Nothing before the Court contradicts Davis-Young's proffered reason for the
actions it took. Nor is it proffered reason for its actions weak, incoherent, implausible,
or so inconsistent that a reasonable factfinder could rationally find them unworthy of
credence. See Sarullo v. United States Postal Serv., 352 F.3d 789, 800 (3d Cir. 2003).
In addition, Plaintiff has provided no evidence from which a fact-finder could either
disbelieve Davis-Young's articulated reason, or believe that discriminatory reasons
were more likely than not the cause of the employment actions. See Williams v.

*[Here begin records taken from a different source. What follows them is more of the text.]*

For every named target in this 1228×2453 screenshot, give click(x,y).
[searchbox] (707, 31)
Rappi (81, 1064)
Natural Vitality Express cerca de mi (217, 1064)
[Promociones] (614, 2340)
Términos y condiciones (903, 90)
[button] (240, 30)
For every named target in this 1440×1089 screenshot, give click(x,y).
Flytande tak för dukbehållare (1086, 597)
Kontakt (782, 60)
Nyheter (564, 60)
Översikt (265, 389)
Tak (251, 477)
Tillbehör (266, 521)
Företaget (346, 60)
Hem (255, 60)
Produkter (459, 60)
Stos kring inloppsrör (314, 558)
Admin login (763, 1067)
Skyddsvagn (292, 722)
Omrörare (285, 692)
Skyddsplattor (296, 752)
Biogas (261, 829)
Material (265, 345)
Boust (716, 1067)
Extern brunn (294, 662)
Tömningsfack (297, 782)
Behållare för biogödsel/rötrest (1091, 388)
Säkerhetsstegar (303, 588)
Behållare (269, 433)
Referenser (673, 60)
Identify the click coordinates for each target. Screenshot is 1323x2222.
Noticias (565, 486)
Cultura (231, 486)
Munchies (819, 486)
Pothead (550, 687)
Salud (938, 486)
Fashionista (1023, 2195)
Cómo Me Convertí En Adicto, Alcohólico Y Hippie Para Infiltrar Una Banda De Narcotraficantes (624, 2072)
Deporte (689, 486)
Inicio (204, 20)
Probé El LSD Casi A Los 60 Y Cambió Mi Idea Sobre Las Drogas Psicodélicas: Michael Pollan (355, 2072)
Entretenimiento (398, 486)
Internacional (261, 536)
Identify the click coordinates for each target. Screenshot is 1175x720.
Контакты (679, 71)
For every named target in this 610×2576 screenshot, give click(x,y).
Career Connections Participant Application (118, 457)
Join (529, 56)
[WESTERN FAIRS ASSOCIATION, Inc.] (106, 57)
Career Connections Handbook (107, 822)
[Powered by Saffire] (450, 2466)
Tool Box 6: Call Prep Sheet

Borough of West Chester, Pa., 891 F.2d 458, 460-61 (3d Cir. 1989) (the non-movant
must present affirmative evidence--more than a scintilla but less than a preponderance-which supports each element of her claim to defeat a properly presented motion for
To the extent Plaintiff contends that Davis-Young did not accommodate his
disability, the records reflects that Davis-Young consistently accommodated Plaintiff's
work related restrictions and was prepared to once again accommodate him. Notably,
on the date Plaintiff was injured, he was on medium duty as a result of his previous
work related injury and, in the past, has been on medium duty for over a year. Rather
than failing to accommodate Plaintiff, the record reflects that Plaintiff did not return to
work following the October 2014 injury. As a result, Davis-Young was never provided
an opportunity to accommodate Plaintiff, as it had done in the past and as it was
prepared to do following the October 2014 injury.
As there is no genuine dispute on the dispositive legal issue of whether DavisYoung had a discriminatory motive, the Court will grant Defendants' motion for
summary judgment as to the issue of employment discrimination by reason of disability
and will deny Plaintiff's motion for summary judgment.
For the above reasons, the Court will grant Defendants' motion for summary
judgment (D.I. 31) and will deny Plaintiff's motion for summary judgment (D.I. 34). A
separate Order consistent with this Memorandum Opinion will be issued.